PERIOD           CAL COL1      COL2
--------- ---------- --------- ---------
November          11 01-NOV-14 01-NOV-14
December          12 01-DEC-14 01-NOV-14

2 rows selected.


Execution Plan
----------------------------------------------------------
Plan hash value: 1601196873

--------------------------------------------------------------------------
| Id  | Operation         | Name | Rows  | Bytes | Cost (%CPU)| Time     |
--------------------------------------------------------------------------
|   0 | SELECT STATEMENT  |      |     1 |    19 |     2   (0)| 00:00:01 |
|*  1 |  TABLE ACCESS FULL| T    |     1 |    19 |     2   (0)| 00:00:01 |
--------------------------------------------------------------------------

Predicate Information (identified by operation id):
---------------------------------------------------

   1 - filter("CAL">0 AND TO_DATE("PERIOD"||', '||'2014','Month,
              YYYY')>=TO_DATE(' 2014-11-01 00:00:00', 'syyyy-mm-dd hh24:mi:ss'))


So this is the question. What’s the anomaly in this output ?

Bonus question: What’s the explanation for the anomaly ?

Answers:

If I had asked why the query might, or might not, crash – the answer would be about the order of predicate evaluation, and simply collecting stats (or not) might have made a difference. Ever since “system stats”  and “CPU costing” appeared the optimizer has been able to change the order in which it applies filter predicates to a table (there’s a pdf of an article of mine from Oracle magazine in the 9i / 10g timeline linked at this URL) .  In this case, applying the “cal > 0″ predicate first luckily eliminates the rows that would fail the second predicate. Since the effect is driven by the optimizer’s stats this type of failure could occur ANY TIME you have a predicate that requires coercion between types to take place – which is one reason why you see the injunctions to use the correct data types; and why, if you need coercion to work around incorrect data types you have to consider writing your own functions to trap and resolve the necessary errors raised by Oracle’s implicit conversion mechanisms.

For a quick sketch of the optimizer strategy, the arithmetic is roughly:  predicate A costs c1 and predicate B costs c2; if I apply predicate A to every row I have to apply predicate B to only N surviving rows; if I apply predicate B to every row I have to apply predicate A to M surviving rows; which is smaller: (input_rows * c1 + N * c2) or (input_rows * c2 + M * c1).

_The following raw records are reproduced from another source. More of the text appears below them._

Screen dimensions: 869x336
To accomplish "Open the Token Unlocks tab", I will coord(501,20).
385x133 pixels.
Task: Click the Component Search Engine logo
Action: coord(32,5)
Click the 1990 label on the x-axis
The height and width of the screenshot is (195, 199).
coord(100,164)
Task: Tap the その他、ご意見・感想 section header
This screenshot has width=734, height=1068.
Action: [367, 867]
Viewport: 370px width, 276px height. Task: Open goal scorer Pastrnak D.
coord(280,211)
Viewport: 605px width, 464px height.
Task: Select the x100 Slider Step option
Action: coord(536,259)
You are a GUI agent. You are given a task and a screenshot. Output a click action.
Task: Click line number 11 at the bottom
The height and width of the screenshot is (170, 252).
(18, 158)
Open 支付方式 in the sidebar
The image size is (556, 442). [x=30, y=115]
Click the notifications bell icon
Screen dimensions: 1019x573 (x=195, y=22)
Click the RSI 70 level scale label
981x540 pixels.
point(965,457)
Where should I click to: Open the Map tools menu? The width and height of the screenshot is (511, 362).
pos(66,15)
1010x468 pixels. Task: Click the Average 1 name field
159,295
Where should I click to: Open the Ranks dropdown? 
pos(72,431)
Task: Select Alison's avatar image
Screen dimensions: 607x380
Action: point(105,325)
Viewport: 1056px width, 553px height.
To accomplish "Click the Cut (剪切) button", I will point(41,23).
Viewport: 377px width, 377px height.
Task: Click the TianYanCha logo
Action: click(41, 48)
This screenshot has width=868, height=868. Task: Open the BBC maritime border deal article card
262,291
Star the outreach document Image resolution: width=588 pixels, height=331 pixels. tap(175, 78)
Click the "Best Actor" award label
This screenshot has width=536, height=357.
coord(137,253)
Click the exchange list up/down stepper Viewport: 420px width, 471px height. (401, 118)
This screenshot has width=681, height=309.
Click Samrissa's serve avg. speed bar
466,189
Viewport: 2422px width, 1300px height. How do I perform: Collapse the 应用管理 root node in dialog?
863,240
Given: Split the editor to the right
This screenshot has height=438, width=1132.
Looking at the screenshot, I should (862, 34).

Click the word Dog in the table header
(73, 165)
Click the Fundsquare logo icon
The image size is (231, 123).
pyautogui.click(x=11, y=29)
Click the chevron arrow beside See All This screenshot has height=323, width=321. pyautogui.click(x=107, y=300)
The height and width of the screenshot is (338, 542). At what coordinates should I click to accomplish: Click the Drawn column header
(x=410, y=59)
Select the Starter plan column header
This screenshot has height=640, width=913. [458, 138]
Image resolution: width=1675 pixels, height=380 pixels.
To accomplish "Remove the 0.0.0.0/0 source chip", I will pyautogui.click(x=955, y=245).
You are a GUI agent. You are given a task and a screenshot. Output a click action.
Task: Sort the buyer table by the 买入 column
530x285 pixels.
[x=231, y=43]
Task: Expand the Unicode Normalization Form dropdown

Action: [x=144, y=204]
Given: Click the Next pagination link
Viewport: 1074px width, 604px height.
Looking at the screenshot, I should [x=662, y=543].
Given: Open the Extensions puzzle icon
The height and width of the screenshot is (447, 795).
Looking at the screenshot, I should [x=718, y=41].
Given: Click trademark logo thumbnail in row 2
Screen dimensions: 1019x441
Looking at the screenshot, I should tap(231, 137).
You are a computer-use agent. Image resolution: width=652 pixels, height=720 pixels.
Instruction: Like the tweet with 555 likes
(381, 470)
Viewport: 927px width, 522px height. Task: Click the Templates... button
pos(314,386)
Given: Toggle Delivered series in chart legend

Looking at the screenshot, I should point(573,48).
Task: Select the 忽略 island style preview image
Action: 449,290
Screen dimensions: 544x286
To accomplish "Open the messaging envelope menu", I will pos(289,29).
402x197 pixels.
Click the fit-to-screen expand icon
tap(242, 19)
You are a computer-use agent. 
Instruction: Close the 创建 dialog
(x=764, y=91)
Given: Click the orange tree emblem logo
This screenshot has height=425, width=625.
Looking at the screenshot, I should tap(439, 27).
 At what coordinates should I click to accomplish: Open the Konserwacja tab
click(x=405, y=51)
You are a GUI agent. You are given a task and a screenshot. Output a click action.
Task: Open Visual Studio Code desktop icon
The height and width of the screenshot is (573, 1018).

The answer to the question I actually asked is this, though: I stressed the fact that this was the COMPLETE output because, as Narenda highlighted in comment 7 below –  the first query shows a note about dynamic sampling and the second query does not. This is a little surprising; we don’t have stats on the table, and the two queries are different so we have to optimizer both of them.  In 12c, of course, it’s possible that the optimizer may have done something clever with statistics feedback (formerly cardinality feedback) and created an SQL directive – but even then we should have seen a note about that.

For the bonus question: given the second output doesn’t report dynamic sampling we should be curious why not – did the optimizer simply decide not to try, did it try then decide not to use the results for some reason, or is there some other reason.  The obvious next step is to look at the 10053 (optimizer) trace – where you find that the optimizer DID do dynamic sampling or rather, it tried to do dynamic sampling but the query generated to take the sample failed with Oracle error ORA-01843, as suggested by Chinar Aliyev in comment 9  and expanded by Mohamed Houri in comment 11.

The irony of the sampling problem (hinted by Chinar Aliyev in comment 10) is that you could be in a position where you have a large table and oracle picks a small sample which happens to miss any of the problem rows and then return a sample that persuades the optimizer to pick an execution plan that is bound to find a problem row; alternatively the SQL used to generate the sample might apply the predicate in an order that manages to eliminate the problem rows, while the final plan derived after sampling persuades the optimizer to use the predicate in the order B, A.